Given and considering the carpet bombings that lasted months, it is realistic that the number of hostages who have now died is very high. Some perhaps died almost immediately, in the days after the terrifying terrorist attack of October 7, from injuries sustained during the kidnapping. A few weeks ago the Israeli armed forces confirmed the death of 34 hostages. The situation would, however, be much worse.

“132 hostages in Gaza”

The Hostages Families Forum officially announced in the last few hours that Lior Rudaeff, 61, of Kibbutz Nir Yitzchak, was murdered on October 7 and his body is located in the Gaza Strip. Rudaeff is the 38th hostage confirmed dead of the 132 hostages still held in Gaza, Israeli media reported.

Rudaeff leaves behind his wife Yaffa, to whom he was married for 38 years, four children and three grandchildren. He was born in Argentina and moved to Israel with his family at the age of seven. He was a member of the emergency security team that fought the dozens of Hamas militants who infiltrated the Kibbutz on October 7. His wife Yaffa remained in their bomb shelter for more than 14 hours and survived, and their son Ben managed to escape the carnage that occurred at the Supernova festival.

But the number 132 should be taken with a pinch of salt. On October 7, 2023, as part of the Hamas-led attack on Israel at the start of the Israel-Hamas war, Hamas and other Palestinian militant groups kidnapped 252 people. As of February 14, 2024, 112 hostages had been returned alive to Israel, including 105 released through a prisoner exchange agreement, four released by Hamas unilaterally, and three rescued by the Tel Aviv army. In recent months, Israel had hypothesized that 50 hostages would die immediately, on October 7, or during captivity. According to Israeli intelligence, at least 20 other hostages may have died. In May 2024, there would be 94 hostages believed to be alive and 38 bodies in Hamas hands, according to the Hostage Families Forum.

“The Israeli government has a profound moral duty to pursue every avenue in the ongoing negotiations to bring Lior home. He deserves a dignified burial in his homeland, along with the other 38 brutally murdered hostages. The government must also ensure the prompt return of all living hostages, so that they can begin the long road to healing and recovery,” a spokesperson for the Hostage Families Forum said in a statement Tuesday.

Judy Weinstein

Furthermore, yesterday’s news came that the Israeli-American-Canadian citizen Judy Weinstein, 70, and another hostage whose details were not disclosed, held by Hamas in Gaza, died from injuries sustained due to the bombings. Israelis. This was announced on Telegram by a spokesperson for the Palestinian Islamic fundamentalist movement, Abu Obaida. Kibbutz Nir Oz had already confirmed Judy Weinstein’s death months ago.
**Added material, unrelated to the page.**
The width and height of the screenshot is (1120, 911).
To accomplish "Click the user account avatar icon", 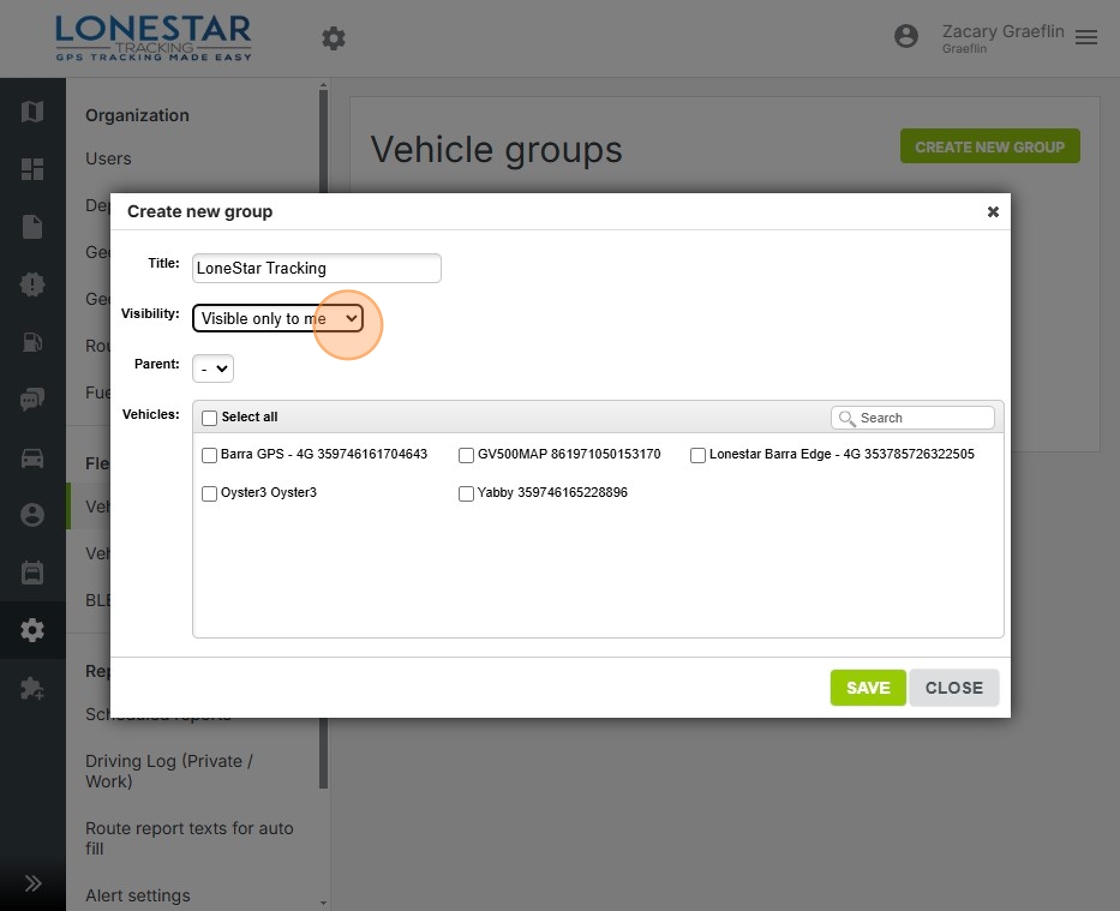I will pyautogui.click(x=906, y=37).
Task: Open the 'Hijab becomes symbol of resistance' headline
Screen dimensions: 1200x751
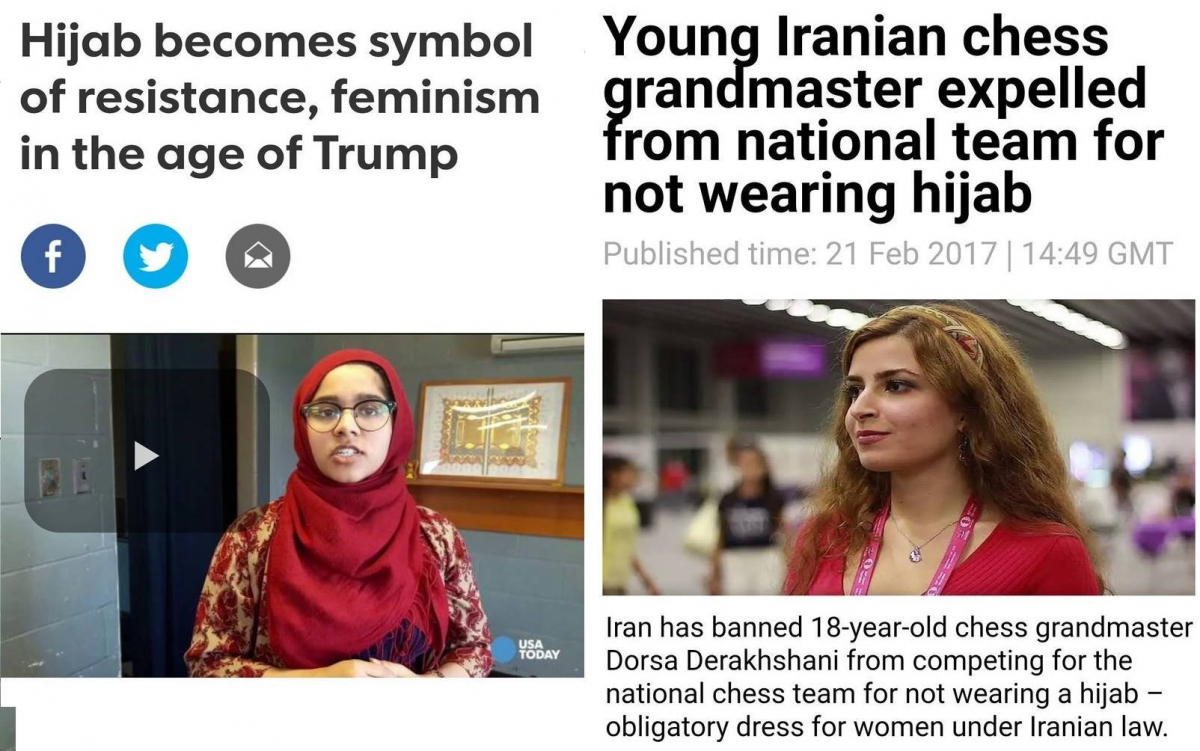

In a subsequent video posted on Telegram, the Hamas spokesperson said in the caption: “The destruction of hospitals by your army and putting them out of service is what has caused the suffering and death of your detainees, just as it suffers our people,” written in English, Arabic and Hebrew. In the video, the text again appears in all three languages: “Judith Weinstein was seriously injured on October 7 and underwent intensive treatment in a hospital in the Gaza Strip. Soon after her recovery, she was brought back to his place of detention”. The video continues to show a series of footage of buildings hit by Israeli airstrikes.

The hostage remained nameless

A second text also appears in the video which talks about the unnamed hostage and says: “A month ago she was seriously injured in an attack by the Zionist air force together with another detainee, but she died due to the lack of intensive care in the Gaza Strip because the Zionist army destroyed the hospitals.” The video then switches to images of the al Shifa hospital after the operation by Israeli troops, showing the destruction of the building.